Senyawa quercetin terdapat dalam jumlah yang lebih banyak dibandingkan
dengan kaemferol. Penelitian sebelumnya juga telah menyebutkan bahwa,
24
quercetin merupakan flavonoid paling kuat dalam melindungi tubuh melawan
reactive oxygen species (ROS) yang dihasilkan dari metabolisme normal
ataupun dari induksi kerusakan DNA oleh agen eksogen, sehingga quercetin
menjadi fokus utama dalam penelitian ini.

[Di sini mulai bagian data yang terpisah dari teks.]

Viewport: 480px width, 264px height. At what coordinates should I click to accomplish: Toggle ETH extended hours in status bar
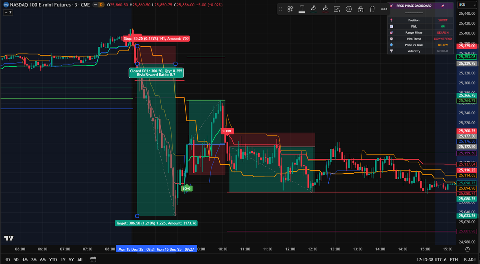(454, 259)
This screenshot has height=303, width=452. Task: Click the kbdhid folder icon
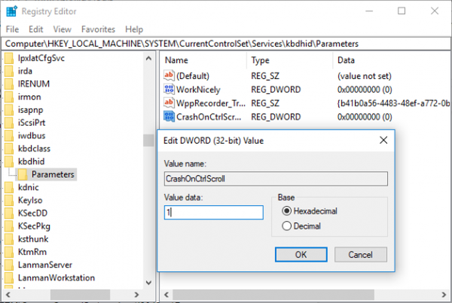[x=9, y=161]
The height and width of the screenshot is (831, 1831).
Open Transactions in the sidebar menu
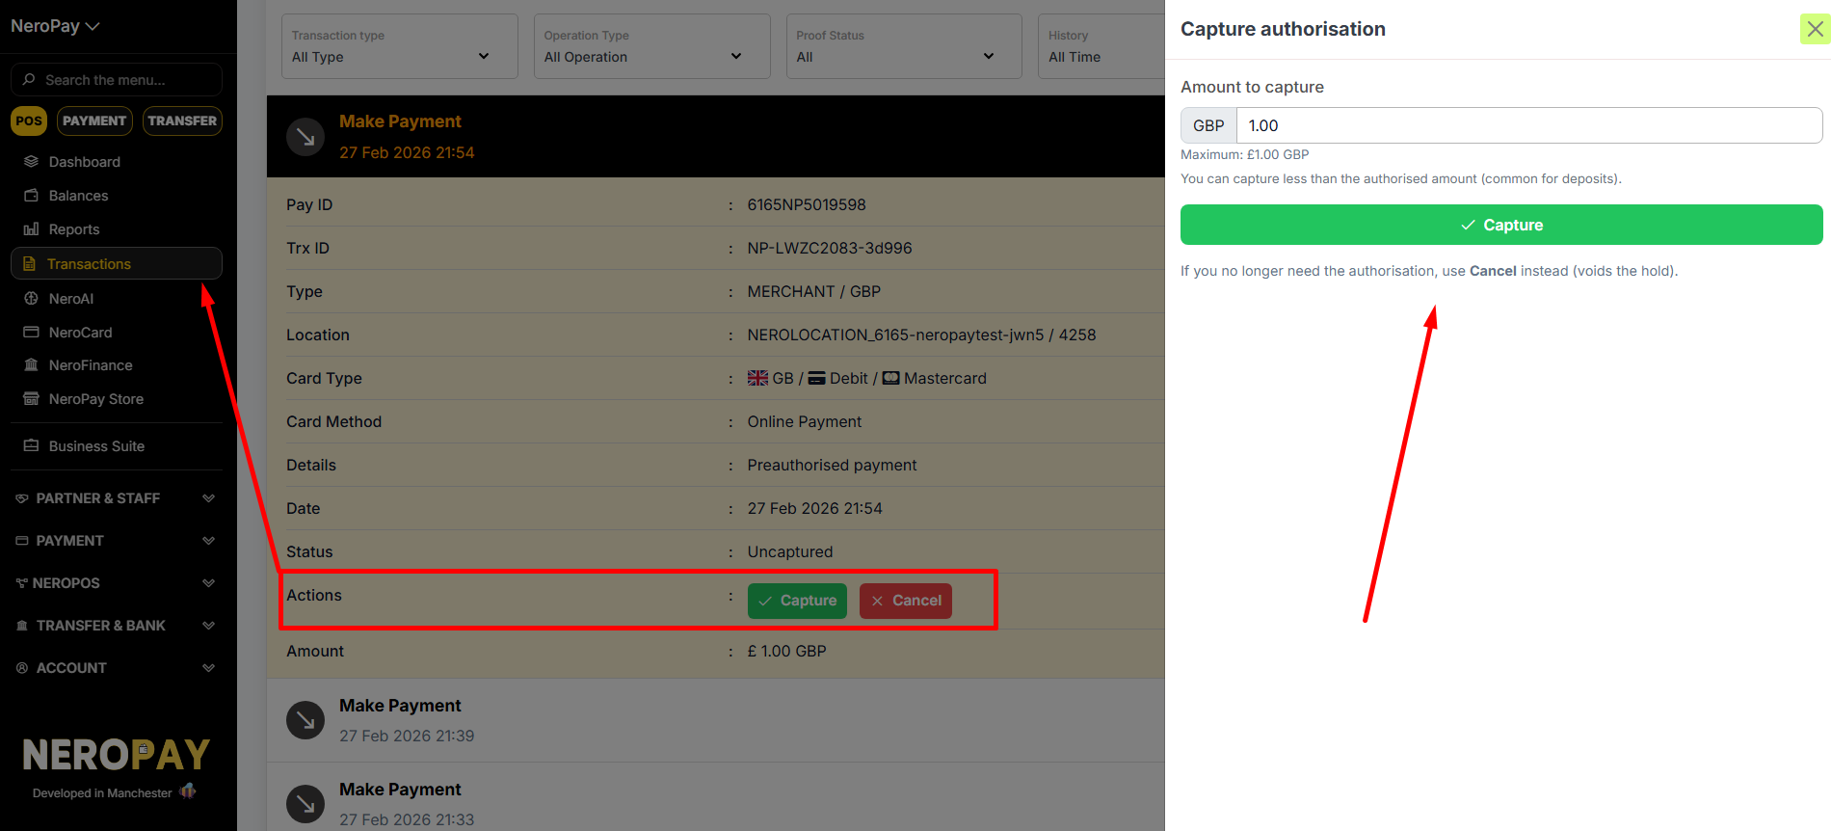pyautogui.click(x=116, y=264)
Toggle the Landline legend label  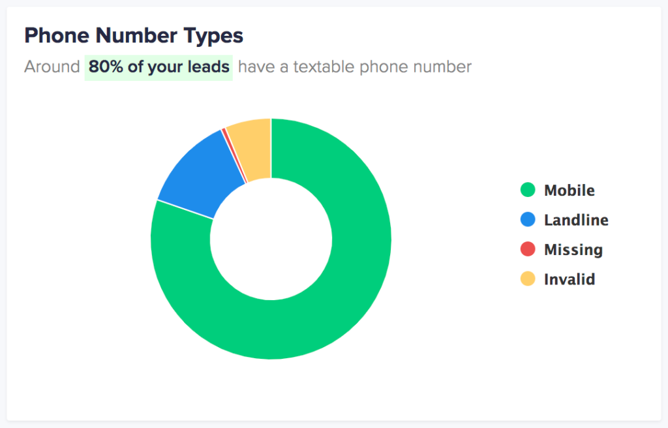(576, 220)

Dewasa ini, telah terjadi tingginya kasus ADR akibat penggunaan obat
sitostatik dengan efek samping berupa kerusakan DNA (efek genotoksik).
Salah satu obat sitotoksik tersebut adalah siklofosfamid yang merupakan obat
sitotoksik golongan nitrogen mustard yang sering digunakan untuk terapi
kanker lymphoma, leukemias, multiple myeloma, mycosis fungoides,
neuroblastoma, retinoblastoma, dan kanker payudara serta ovarium.

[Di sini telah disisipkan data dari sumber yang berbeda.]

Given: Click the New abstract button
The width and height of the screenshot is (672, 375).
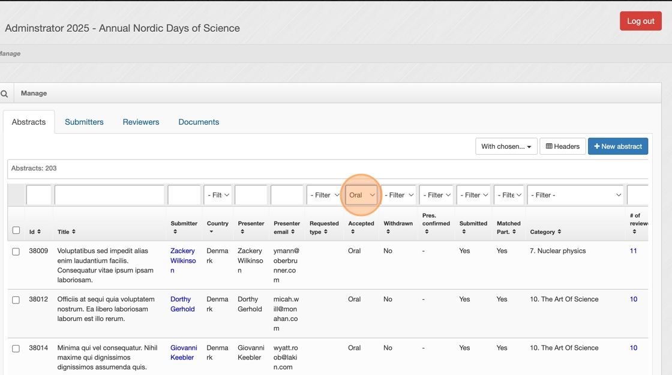Looking at the screenshot, I should pyautogui.click(x=617, y=146).
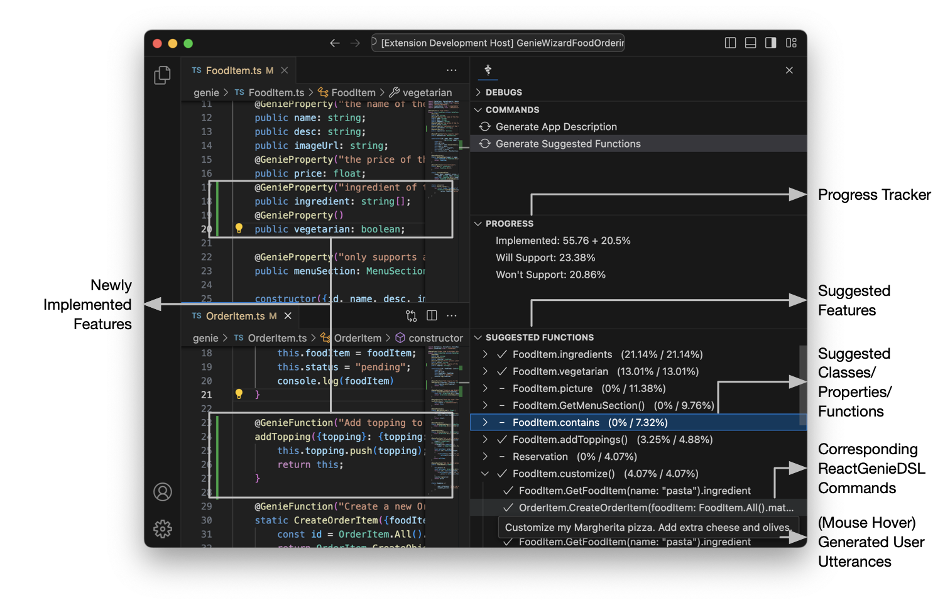Image resolution: width=950 pixels, height=605 pixels.
Task: Toggle dash mark for FoodItem.picture
Action: [501, 388]
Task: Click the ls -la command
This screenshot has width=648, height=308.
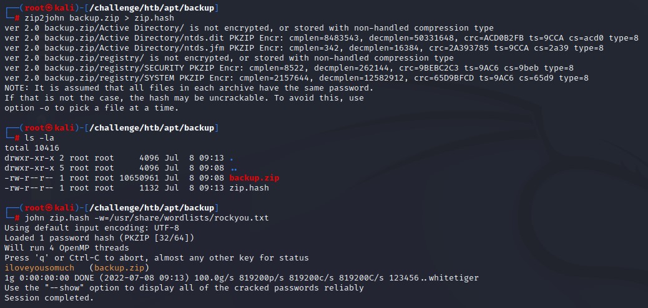Action: tap(39, 137)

Nitrogen mustard merupakan bifunctional alkylating agents yang merusak
DNA melalui pembentukan guanin-guanin dan guanin-adenin interstrand
crosslink melalui transfer alkyl-groups pada basa DNA secara kovalen. Efek
genotoksik tersebut timbul dari metabolit genotoksik siklofosfamid akibat
metabolisme oleh enzim oksidase CYP450, terutama CYP3A4.
Strategi efektif untuk mengatasi efek genotoksik tersebut adalah dengan
menggunakan agen anti-genotoksik yang berasal dari bahan alam, yaitu
ekstrak etanolik daun pepaya. Senyawa quercetin yang diduga terkandung
dalam ekstrak etanolik daun pepaya memiliki efek antioksidan yang mampu
menghambat metabolisme siklofosfamid oleh CYP3A4, sehingga tidak
terbentuk phosphoramide mustard (PM) yang berperan sebagai ROS dan
menimbulkan efek genotoksik. Selain itu, mekanisme anti-genotoksik
tersebut juga dapat terjadi melalui inaktivasi ROS yang dihasilkan dari
25
induksi agen genotoksik siklofosfamid. Evaluasi efek genotoksik tersebut
dilakukan melalui mammalian in vivo micrnucleus test. Sedangkan,
mekanisme yang memperantarai aktivitas anti-genotoksik ekstrak etanolik
daun pepaya tersebut, kemudian dikonfirmasi melalui molecular docking
untuk mengetahui interaksi quercetin terhadap enzim oksidase CYP3A4
dibandingkan dengan siklofosfamid.
G. Hipotesis
1. Ekstrak etanolik daun pepaya berefek anti-genotoksik terhadap
siklofosfamid dengan parameter penurunan jumlah MNPCE/1000 PCE
dan kenaikan % PCE/(PCE+NCE) berdasarkan mammalian in vivo
micronucleus test.
2. Senyawa quercetin yang terkandung dalam ekstrak etanolik daun pepaya
mampu berinteraksi lebih kuat terhadap enzim oksidase CYP3A4
dibandingkan dengan siklofosfamid berdasarkan molecular docking.